Shown right is Alexander-bodied Volvo Olympian 238 in the Capital Citybus fleet, one of a batch bought for route 91 - our first real foray into Central London.
I had long hoped we could find a way to restore good destination blind information having seen it depleted over the years since single-person operation was introduced. (Don't forget that this is in the days before comprehensive route information was provided at stops on an individual basis).
We did put complete KM and NN blind boxes in the back of DMSs in 1986 but these manual units were difficult to access and it was difficult for drivers to know whether fitted or not. We made 'lazy' blinds for them but they were not entirely successful.
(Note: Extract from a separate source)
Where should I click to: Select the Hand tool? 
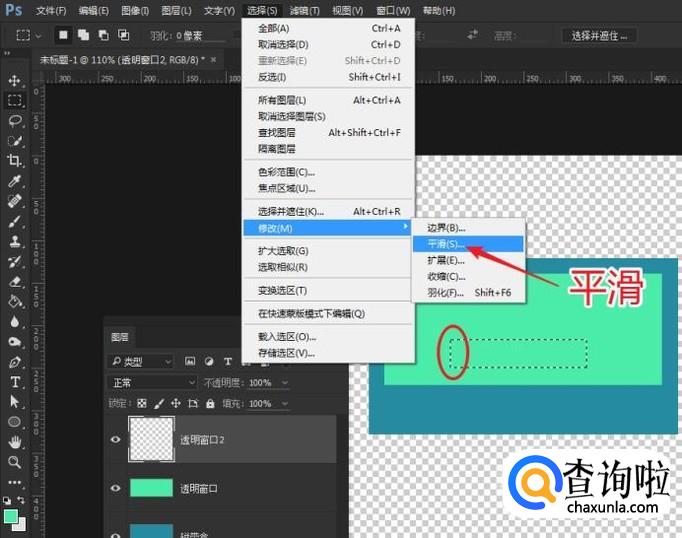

We did manage to keep manual side blinds with ultimate destinations reasonably well observed but when our fleet had fewer ex-London vehicles in it these became more difficult to provide.
What was really needed were electrically-driven, electronically-tracked, proper blinds and Alexanders made this for us on the last of the route 91 Olympians. This was the mid 1990s and this equipment was, in the UK at least, in its infancy. McKennas helped us enourmously and made these special blind sets which relied on bar codes to be set correctly.
Today electrically-driven blinds are standard equipment on London buses and the co-ordination of multiple units is commonplace, including side and one rear unit on artics. Of course the technnology has come along leaps and bounds - the electric units are more reliable for sure.
The concept of ensuring consisent and properly set information, as often provided overseas, had been proven.
Someone will want to re-open the debate about the value of 'via' points on bus blinds. It is debated almost continuously on the internet so I am not doing so here. What we did was prove the concept of electrically setting the appropriate information on three sides - ahem, 15 years ago!!